> DOCUMENT PASSAGE
Begin
Virtual conferencing sessions that feature multiple speakers from a single location present technical challenges for conferencing systems to correctly separate out and identify each individual speaker. In some instances, these virtual meetings have an unknown number of speakers joining from a single source (e.g. a single conference room), variability in speaker environments that create variability in audio quality, overlapping speech, unbalanced talk-times of individual speakers, and variability in gender. All these factors often cause an under-prediction or over-prediction of the number of speakers, the merging of non-homogenous speaker segments, and incorrect speaker turns when using existing methods for separating speakers. This low accuracy and reliability of speaker separation techniques creates a technical challenge that the presently describe approaches seek to address.

The current disclosure provides an artificial intelligence (AI)-based technological solution to the technological problem of separating multiple speakers. Specifically, the technological solution involves using a series of machine learning (ML) algorithms or models to accurately distinguish between and separate any number of speakers. Consequently, these solutions provide the technological benefit of increasing the accuracy and reliability of speaker separation in virtual conferencing systems. Since the conferencing system improved by this method is capable of accurately identifying and displaying speakers, as well as presenting more accurate transcriptions, the current solutions also provide for generating and displaying information that users otherwise would not have had.
End
> INFORMATION PROVIDED
Begin
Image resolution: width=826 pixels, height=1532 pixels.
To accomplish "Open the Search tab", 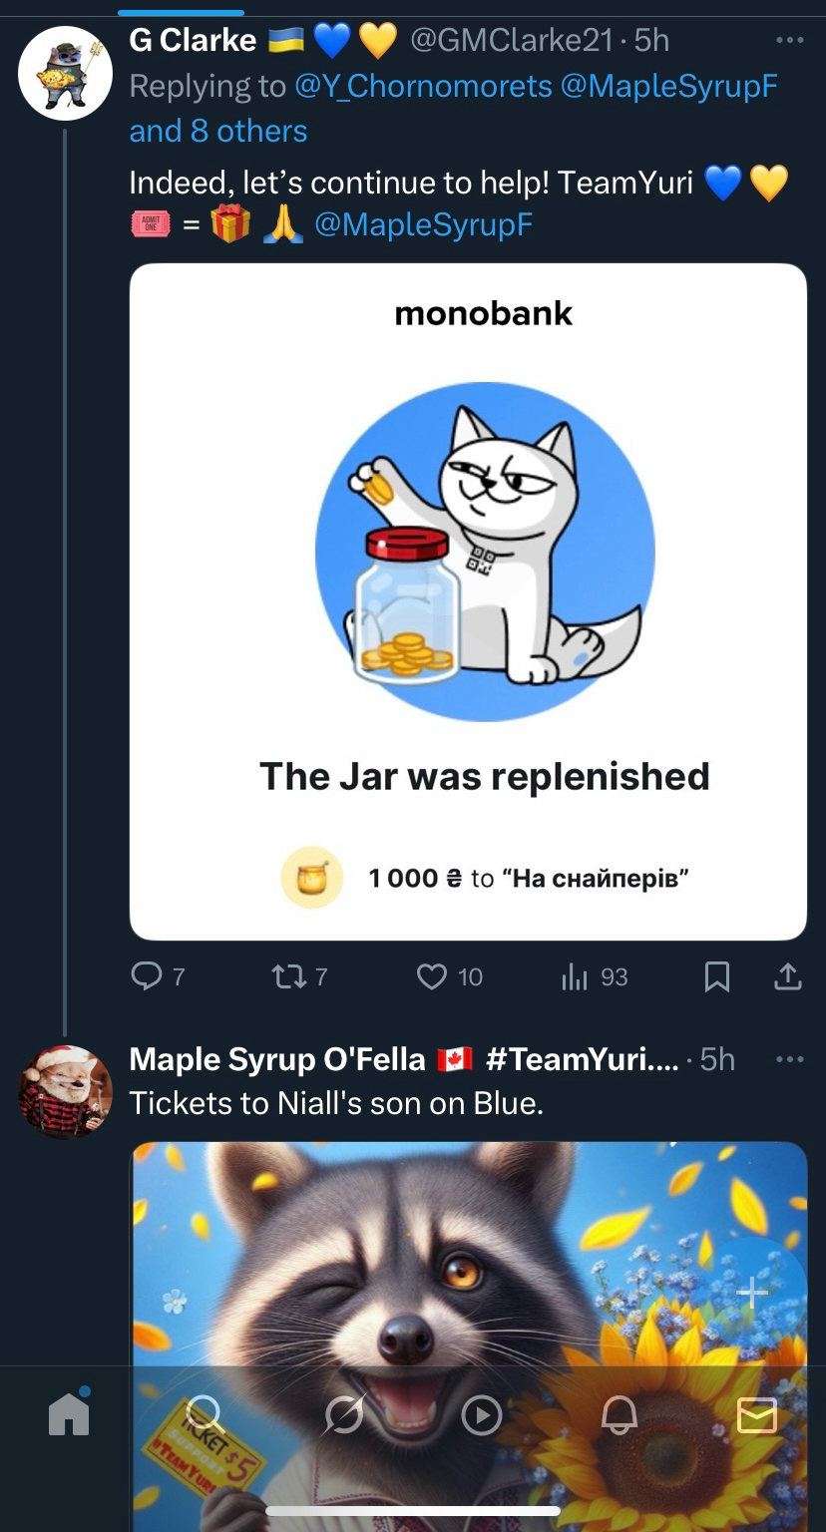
End
> WRITTEN TASKS
• A. Which factors does the speaker-separation passage list as features of virtual meetings with speakers joining from a single source?
• B. Print the speaker-separation passage from "Virtual conferencing sessions" up to and including "seek to address.".

> ANSWERS FOR THE EXERCISE
• A.
- An unknown number of speakers
- Variability in speaker environments that creates variability in audio quality
- Overlapping speech
- Unbalanced talk-times of individual speakers
- Variability in gender

• B.
Virtual conferencing sessions that feature multiple speakers from a single location present technical challenges for conferencing systems to correctly separate out and identify each individual speaker. In some instances, these virtual meetings have an unknown number of speakers joining from a single source (e.g. a single conference room), variability in speaker environments that create variability in audio quality, overlapping speech, unbalanced talk-times of individual speakers, and variability in gender. All these factors often cause an under-prediction or over-prediction of the number of speakers, the merging of non-homogenous speaker segments, and incorrect speaker turns when using existing methods for separating speakers. This low accuracy and reliability of speaker separation techniques creates a technical challenge that the presently describe approaches seek to address.